Muito se fala sobre a solidão nos grandes centros urbanos. Parece que morar em uma metrópole significa estar solitário, viver sozinho em meio a multidões de rostos sem nome. Tal contradição junta-se a outra: ainda que com muitos conhecidos em inúmeras redes sociais, o sujeito não consegue comunicar-se de maneira efetiva com o outro, seu semelhante. É como se faltasse algo. E, para compensar a falta, multiplicam-se as possibilidades de diversão: bares, bailes, festas, shoppings, cinemas... A aglomeração de gente dilui os solitários numa massa multiforme.
Este é um dos temas do filme "Estamos juntos" (Toni Venturi, 2011). Tema deveras interessante, o que daria, no menos, um filme poético. E o filme do diretor de Cabra-cega tenta ser: o uso (excessivo) do plano-detalhe, os movimentos rápidos de câmera, a montagem opondo dois mundos paulistanos. São propostas estéticas que, no contexto do filme, acentuam a temática da solidão e da incomunicabilidade. Se tais recursos estivessem associados a uma estória menos óbvia, talvez o filme fosse melhor. Contudo, o grande problema de "Estamos Juntos" é explicitar de todas as formas - da montagem ao roteiro - o tema e a opinião do diretor. A começar pelos personagens: Carmen, personagem vivida pela atriz Leandra Leal, é uma médica solitária, que sai nas noites paulistanas com seu amigo Murilo (Cauã Reymond) e vive aventuras sexuais com Juan (Nazareno Casero), amigo daquele. Nas madrugadas, ou durante os banhos, costuma bater papos filosóficos com um homem misterioso, que mora em seu apartamento. A própria cidade é outra personagem na trama, talvez a mais importante: metrópole de profundos contrastes sociais, a engolir sonhos de uns e regurgitar de outros.
São Paulo revela-se logo na sequência de abertura: um plano geral sobrevoa a cidade e seus contrastes; ao fundo, uma trilha sonora melodramática misturando violino e música eletrônica. Aliás, a trilha é o elemento que mais incomoda: o som do violino dá ao filme a cor de um tango argentino. Daí somos apresentados à personagem de Leal, a médica que salva vidas mas que não tem ninguém que lhe salve. Ou melhor: não consegue abrir seu mundo para que as pessoas possam entrar e salvá-la. E a salvação é necessária, pois a moça está doente, não tem parentes na cidade e é incapaz de pedir ajuda. Com ela, apenas o misterioso homem a falar sobre céus invertidos e fazer-lhe massagens e picotes no cabelo. Carmen está entre os dois mundos representados no longa: o mundo fútil da burguesia cheia de si e afoita por preencher o vazio de alma, e o mundo dos pobres e oprimidos que vêem na luta por direitos básicos o motivo da existência. O tom humanista é mais do que patente: anuncia-se a cada quadro, realçado pelo desespero crescente da personagem central. E, como receita para a solidão, a incomunicabilidade e o vazio de sentido na vida, o filme sugere a ajuda ao próximo, o estabelecimento de relações fraternais.

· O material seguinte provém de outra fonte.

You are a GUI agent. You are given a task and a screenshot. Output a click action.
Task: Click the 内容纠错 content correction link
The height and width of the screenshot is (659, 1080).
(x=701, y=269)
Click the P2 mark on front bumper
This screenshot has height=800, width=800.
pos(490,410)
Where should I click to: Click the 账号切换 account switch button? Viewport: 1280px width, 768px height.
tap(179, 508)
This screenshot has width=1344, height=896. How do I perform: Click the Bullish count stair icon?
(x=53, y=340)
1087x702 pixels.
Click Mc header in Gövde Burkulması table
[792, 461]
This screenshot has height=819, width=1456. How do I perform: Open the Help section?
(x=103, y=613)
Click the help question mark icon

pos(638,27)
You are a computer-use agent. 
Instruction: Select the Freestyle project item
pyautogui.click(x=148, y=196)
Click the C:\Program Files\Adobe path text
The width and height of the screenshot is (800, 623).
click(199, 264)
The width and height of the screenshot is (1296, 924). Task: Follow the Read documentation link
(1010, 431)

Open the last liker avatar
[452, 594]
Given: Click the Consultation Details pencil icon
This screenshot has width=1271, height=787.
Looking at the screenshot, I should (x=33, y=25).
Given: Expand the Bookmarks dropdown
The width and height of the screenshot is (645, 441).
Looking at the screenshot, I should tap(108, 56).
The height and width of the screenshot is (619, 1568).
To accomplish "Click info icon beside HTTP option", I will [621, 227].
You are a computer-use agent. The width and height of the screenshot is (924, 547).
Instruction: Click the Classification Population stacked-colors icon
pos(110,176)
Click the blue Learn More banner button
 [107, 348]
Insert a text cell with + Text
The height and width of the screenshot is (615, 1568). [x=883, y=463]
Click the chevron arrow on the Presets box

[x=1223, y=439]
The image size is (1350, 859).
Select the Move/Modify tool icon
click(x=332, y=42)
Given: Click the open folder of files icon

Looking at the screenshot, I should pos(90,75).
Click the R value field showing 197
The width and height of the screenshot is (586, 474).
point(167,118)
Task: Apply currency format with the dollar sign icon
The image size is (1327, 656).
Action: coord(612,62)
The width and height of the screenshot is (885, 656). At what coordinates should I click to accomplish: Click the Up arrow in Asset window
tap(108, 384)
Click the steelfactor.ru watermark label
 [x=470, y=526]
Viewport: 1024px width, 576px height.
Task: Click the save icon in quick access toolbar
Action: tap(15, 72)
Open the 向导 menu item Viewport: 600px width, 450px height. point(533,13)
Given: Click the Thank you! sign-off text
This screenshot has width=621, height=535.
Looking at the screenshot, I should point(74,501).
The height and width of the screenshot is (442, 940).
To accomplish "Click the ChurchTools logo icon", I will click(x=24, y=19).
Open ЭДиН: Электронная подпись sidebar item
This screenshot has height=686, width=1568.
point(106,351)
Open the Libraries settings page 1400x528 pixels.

Talvez seja este o aspceto mais decepcionante do filme, ao menos para mim: explicitar que, se há uma possibilidade de construção de sentido para a vida, é a luta ao lado do oprimido. Os dramas do pobre são maiores que os dramas individualistas dos ricos, o filme parece dizer. O problema não é passar esta mensagem; o problema é gritá-la por todo olonga. Filmes como o "Linha de Passe" (Walter Salles) ou o recente "Bróder" (Jefferson De) adotam um tom humanista sem precisar fazer alarde, como o "Estamos juntos" faz. E se a ideia era falar da solidão e da incomunicabilidade entre os homens, um anjo e uma trapezista (Asas do desejo/Himmel über Berlin, Wim Wenders, 1987), uma adolescente japonesa muda, um casal americano e imigrantes mexicanos (Babel/Babel, Alejandro González Iñarritu) ou ainda um nerd que cria uma rede de relacionamentos por que não consegue se relacionar (Rede Social/Social Network, David Fincher, 2010) cumprem melhor com o objetivo do que uma médica com esquizofrenia que salva vidas mas não tem salvação.
Explicitez. Obviedade. Poderiam ser qualidades. Neste caso banalizaram o que poderia ser uma boa estória sobre a solidão e a solidadriedade em São Paulo.